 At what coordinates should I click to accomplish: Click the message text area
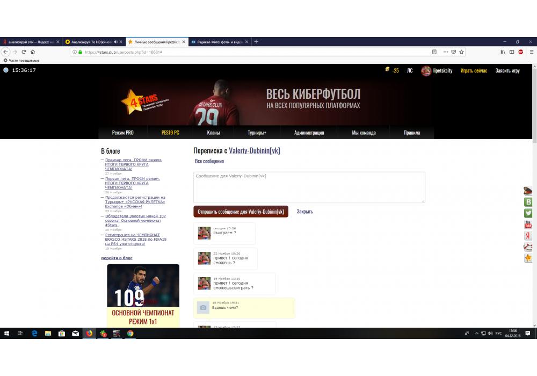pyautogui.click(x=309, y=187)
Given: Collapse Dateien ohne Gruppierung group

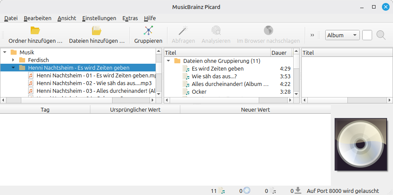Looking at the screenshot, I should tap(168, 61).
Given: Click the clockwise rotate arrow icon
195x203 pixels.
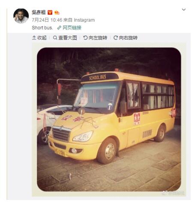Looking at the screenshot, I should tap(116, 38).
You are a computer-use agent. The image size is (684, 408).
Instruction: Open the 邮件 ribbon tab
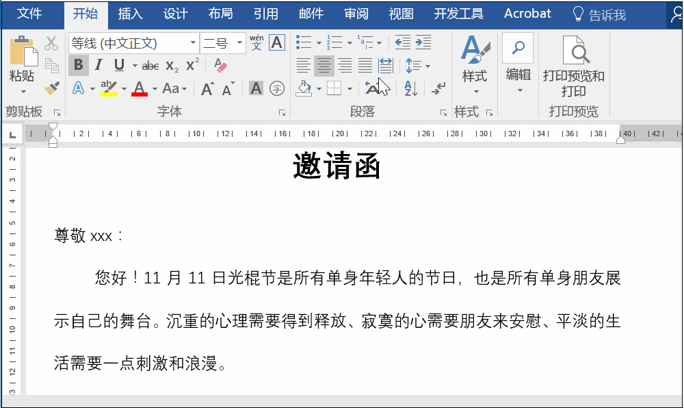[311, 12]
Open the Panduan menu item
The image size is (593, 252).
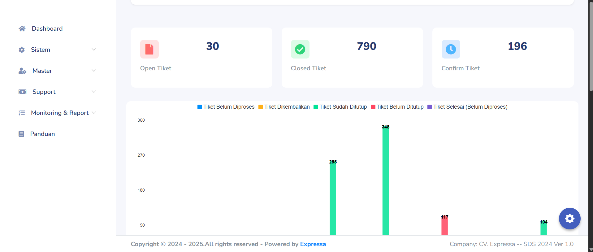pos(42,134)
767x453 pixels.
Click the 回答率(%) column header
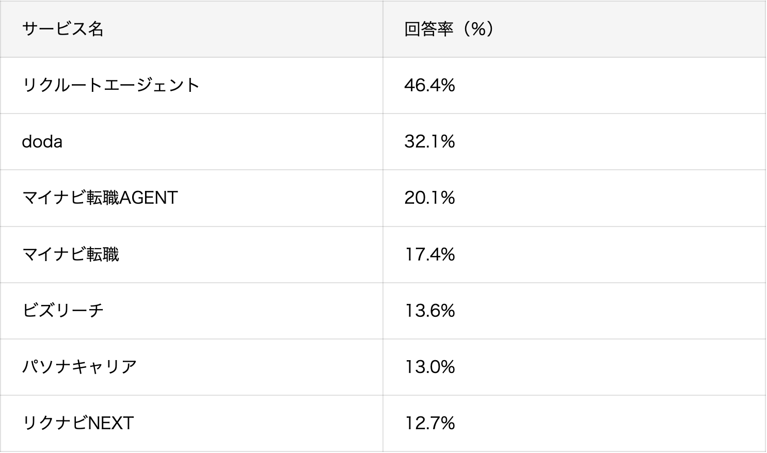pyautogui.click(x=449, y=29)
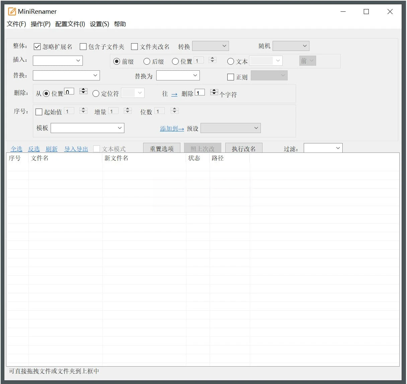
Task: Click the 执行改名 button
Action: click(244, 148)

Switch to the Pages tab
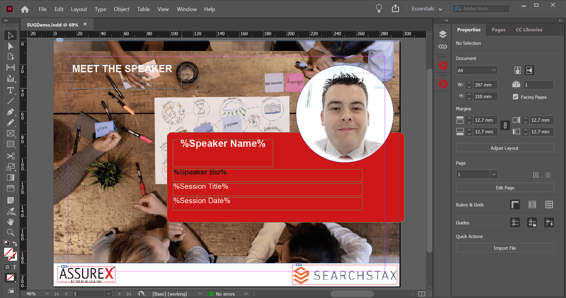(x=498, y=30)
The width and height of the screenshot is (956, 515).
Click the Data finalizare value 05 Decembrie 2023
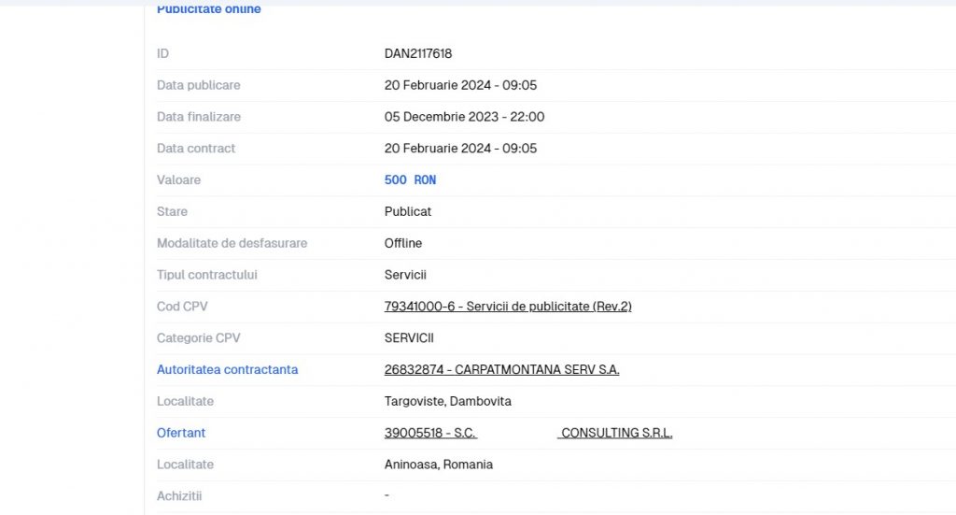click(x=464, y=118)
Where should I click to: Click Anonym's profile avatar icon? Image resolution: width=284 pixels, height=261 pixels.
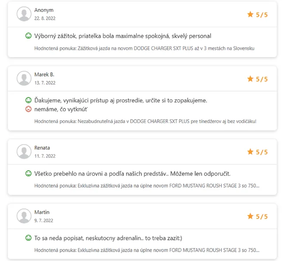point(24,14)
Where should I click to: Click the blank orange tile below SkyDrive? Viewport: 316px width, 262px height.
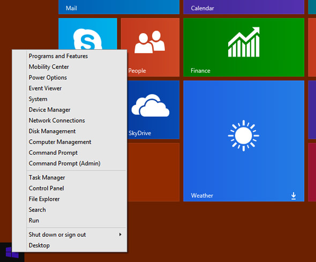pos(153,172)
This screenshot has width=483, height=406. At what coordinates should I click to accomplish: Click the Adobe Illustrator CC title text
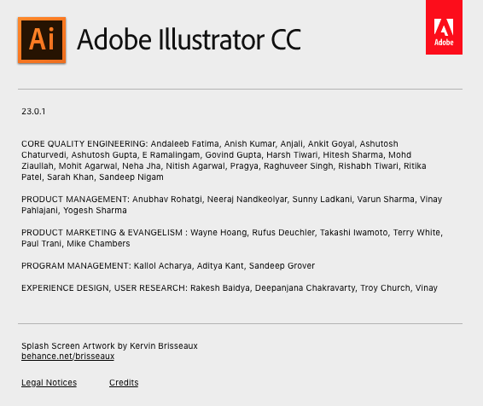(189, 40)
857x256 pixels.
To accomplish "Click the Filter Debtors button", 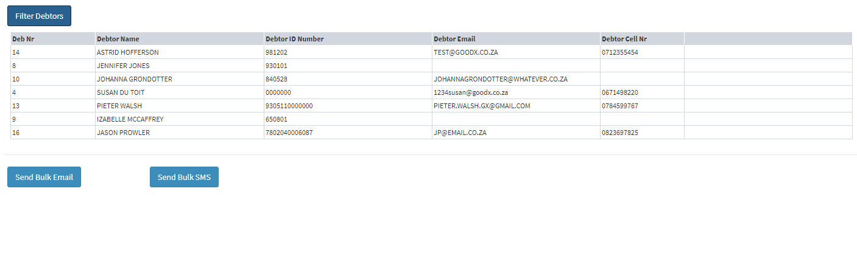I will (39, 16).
...
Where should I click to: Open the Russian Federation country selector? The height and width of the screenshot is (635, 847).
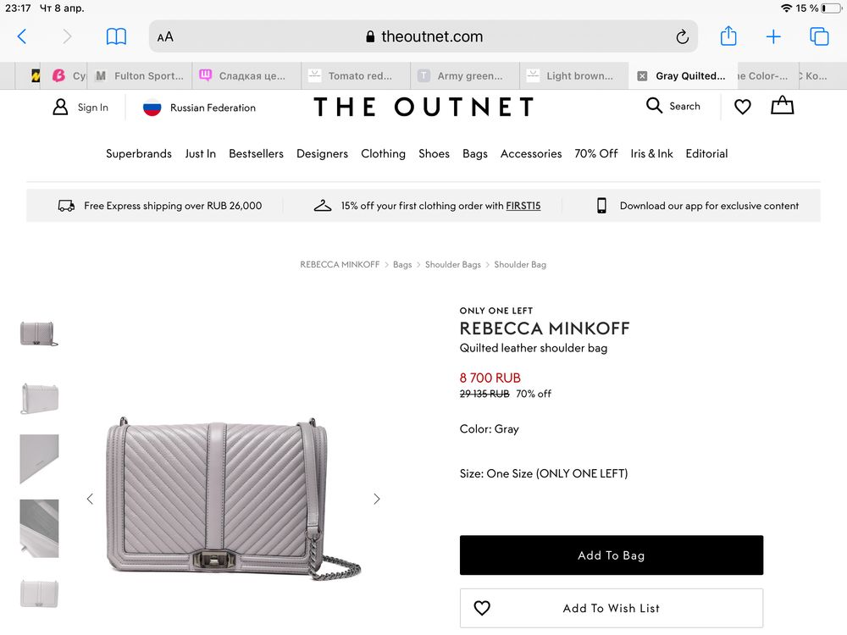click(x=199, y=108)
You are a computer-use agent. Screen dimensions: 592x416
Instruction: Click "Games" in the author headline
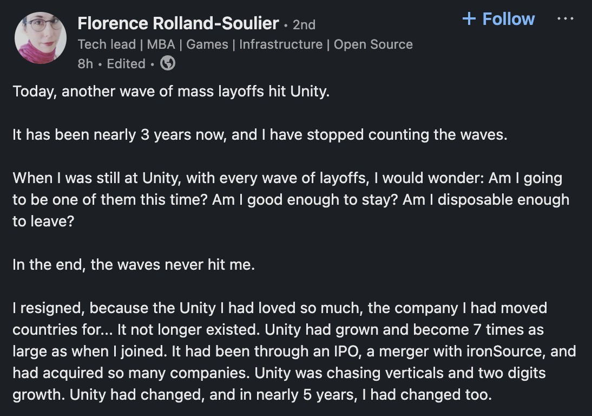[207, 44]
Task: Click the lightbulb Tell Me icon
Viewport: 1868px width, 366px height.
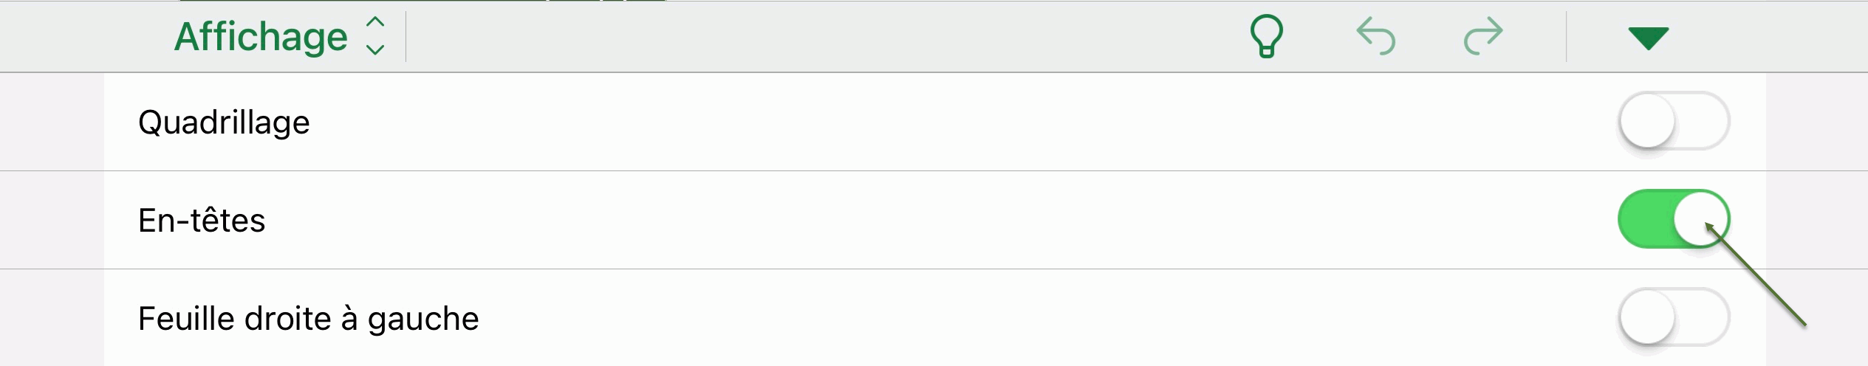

▶ Task directions
Look through the data above. Find each line with the string "agent" and copy it.

▶ Answer box
You are a computer-use agent. The image size is (684, 408).
You are a computer-use agent. Screen dimensions: 592x416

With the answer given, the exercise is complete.